The Shift to Platform Engineering

By 2026, the industry has recognized that asking every developer to also be an infrastructure expert does not scale. Platform Engineering has emerged as the natural evolution of DevOps: a dedicated team builds an Internal Developer Platform (IDP) that provides golden paths -- opinionated, self-service templates for common tasks like creating a service, provisioning a database, or setting up monitoring. DevOps provided the cultural foundation; platform engineering provides the product layer on top of it.

Key insight: If DevOps is the question "how do we work together?", platform engineering is the answer "here is the paved road."

2. The DevOps Mental Model: Automation Pipeline

Every manual step in your delivery process is a risk. A missed configuration, a forgotten script, a copy-paste error -- these are the seeds of outages. The DevOps mental model is simple: if a human does it more than once, automate it.

The pipeline below represents the full journey from a developer's keyboard to a running production service:

flowchart LR
    A[Code Commit] --> B[Lint & Static Analysis]
    B --> C[Unit Tests]
    C --> D[Build Artifact]
    D --> E[Integration Tests]
    E --> F[Security Scan]
    F --> G[Container Image Build]
    G --> H[Push to Registry]
    H --> I[Deploy to Staging]
    I --> J[Smoke / E2E Tests]
    J --> K[Manual Approval Gate]
    K --> L[Deploy to Production]
    L --> M[Canary / Rolling Update]
    M --> N[Observability Alerting]
    N -->|Incident Detected| O[Automated Rollback]
    O --> A

Each box is a gate: if it fails, the pipeline stops, and the developer gets fast feedback. The goal is to make the path from "code works on my machine" to "code works in production" as short and as safe as possible.

The Five Pipeline Principles

Speed matters.
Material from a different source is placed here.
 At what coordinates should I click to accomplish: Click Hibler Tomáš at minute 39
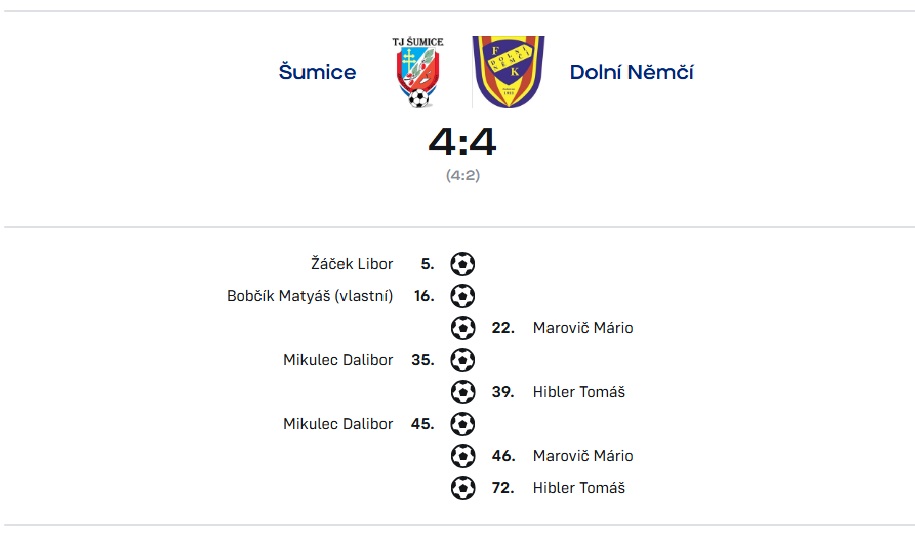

A pipeline that takes an hour teaches developers to push less often. Target under 10 minutes for the critical path.
Fail fast. Put the cheapest checks first (lint, unit tests) and the expensive ones later (E2E, security scans).
Artifact immutability. Build once, deploy everywhere. The same container image that passes staging is the one that goes to production.
Observability throughout. Every stage emits metrics. Pipeline duration, flaky-test rates, and deployment frequency are first-class signals.
Rollback is a deployment. Automated rollback based on error-rate thresholds is not optional. It is the safety net that enables aggressive deployment cadence.

3. Version Control and Collaboration

Everything in DevOps starts with version control. Not because Git is flashy, but because if it is not in version control, it does not exist. Infrastructure code, pipeline definitions, runbooks, configuration -- all of it belongs in a repository.

Git Workflows Compared

Workflow	Branch Model	Best For	Complexity
Trunk-Based	Short-lived branches off `main`	Continuous deployment, small teams	Low
GitHub Flow	Feature branches + PR to `main`	Open source, most teams	Medium
GitFlow	`develop`, `release`, `hotfix` branches	Scheduled releases, regulated industries	High

Recommendation for 2026: Trunk-based development with feature flags. Branches live hours, not days. Long-lived branches are the enemy of integration.

Branch Protection Rules

Every shared repository should enforce:

Require PR reviews -- at least one approval from a domain owner.
Require status checks -- CI must pass before merge.
Require signed commits -- GPG or SSH signature verification for audit trail.
Restrict force pushes -- history is immutable on protected branches.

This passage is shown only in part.